Sunday, September 9, 2007

Consciousness Raising Exercise #9

Emergency Room work can be intensely gratifying. But there are times when E.R. duty can also be demoralizing. Job-related depression does not just stem from having a patient die under your care. It can stem from a growing awareness of man's inhumanity to man.

The television scripts developed for medical soap operas such as "General Hospital" and "E.R." neatly focus attention on a variety of social issues. But they all go through an intense editorial process. Real life is much messier than what one watches on television. Nor is it interrupted for commercials from your favorite sponsor.

In addition to all the gunshot wounds, stabbings, motor vehicle accidents, and mugging victims, Emergency Room personnel are frequently confronted with victims of child abuse, domestic violence, and the most appalling kinds of stupidity. Whether a patient's judgment has been severely warped by drugs or the patient is hopelessly naive, triage teams continually discover that the things people can (and will continue to) do to themselves evidence an appalling lack of respect for the human body.

Regardless of the obvious need for patient education, each of the following cases required immediate attention from a trained physician. Some of these cases resulted in admission to a full-service hospital bed. Working with another physician or medical student, use each of these scenarios as a step-off point for creating a complete history and physical on the patient:

  • An obese teenager who does not speak any English enters the Emergency Room accompanied by her anxious mother. The patient is complaining of severe abdominal cramps. Once she is placed on the examining table with her legs spread apart, the physician discovers that the young woman is crowning. Although the patient is about to give birth, both mother and daughter swear through an interpreter that they had no prior knowledge the young woman was pregnant!

    • A middle-aged Hispanic man from Northern California crosses the Mexican border in search of a cure for a nonspecific ailment. While in Tijuana he seeks out and manages to locate a witch doctor who gives him an unnamed, unlabeled, milky substance to ingest. By the time the patient returns to the United States his entire body has turned a grotesque shade of green. Instead of immediately going to an Emergency Room in Southern California, he insists on driving home (approximately 600 miles). Against his vehement protests that he only wants to be treated by a witch doctor, his confused and terrified family finally takes him to a local Emergency Room.

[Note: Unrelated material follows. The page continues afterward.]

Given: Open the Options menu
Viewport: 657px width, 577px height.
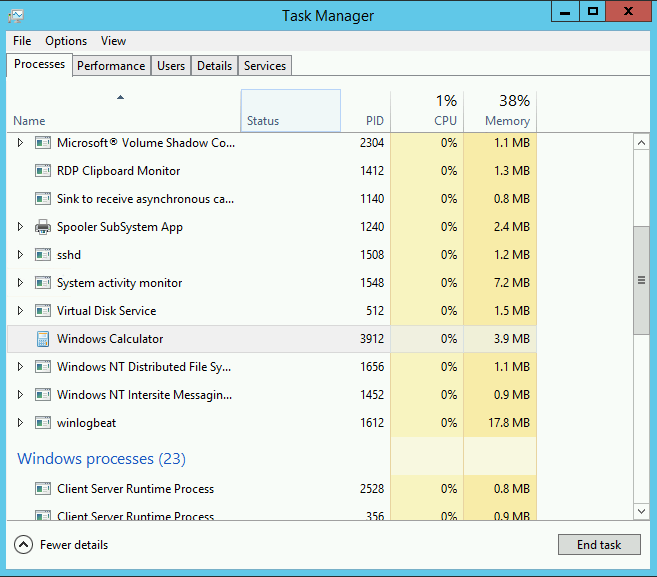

        • An 85-year-old female patient is brought to the Emergency Room by ambulance after she calls 911 while trying to resuscitate her doll. She tells the Emergency Room physician that she knows the doll is not real, but states"To me, it's real."

        • A man who has been having marital problems remembers someone telling him that, by using a glass bottle like a vacuum pump, he can simulate the sensations of fellatio. Without giving the matter much thought, he sticks his penis through the neck of a bottle and, after becoming erect, discovers that the bottle won't come off. When he arrives at the Emergency Room in a trenchcoat he refuses to talk to the triage nurse and insists on speaking only to a male physician. When the doctor explains that he will have to break the neck of the bottle with a hammer in order to remove it from the patient's penis, the patient becomes hysterical.

        • A pregnant and illiterate teenager comes to the Emergency Room complaining of a bloody discharge. After she has been taken to X-ray it becomes obvious that she has been inserting little plastic boats into her vagina. Her explanation?"I wanted my baby to have some toys to play with until he came out."

        • A young man comes to the Emergency Room complaining of abdominal pains, pain on urination and "a generally slow stream." After a variety of other tests prove inconclusive, an ultrasound is performed which reveals several small objects in the patient's bladder. Upon further investigation, these objects turn out to be peanuts. When informed of the discovery, the young man (with a mixture of embarrassment and surprise) confesses that "My old girlfriend liked to play a game she called 'Feed the Elephant,' but I ever really knew what she meant -- I was usually pretty drunk at the time."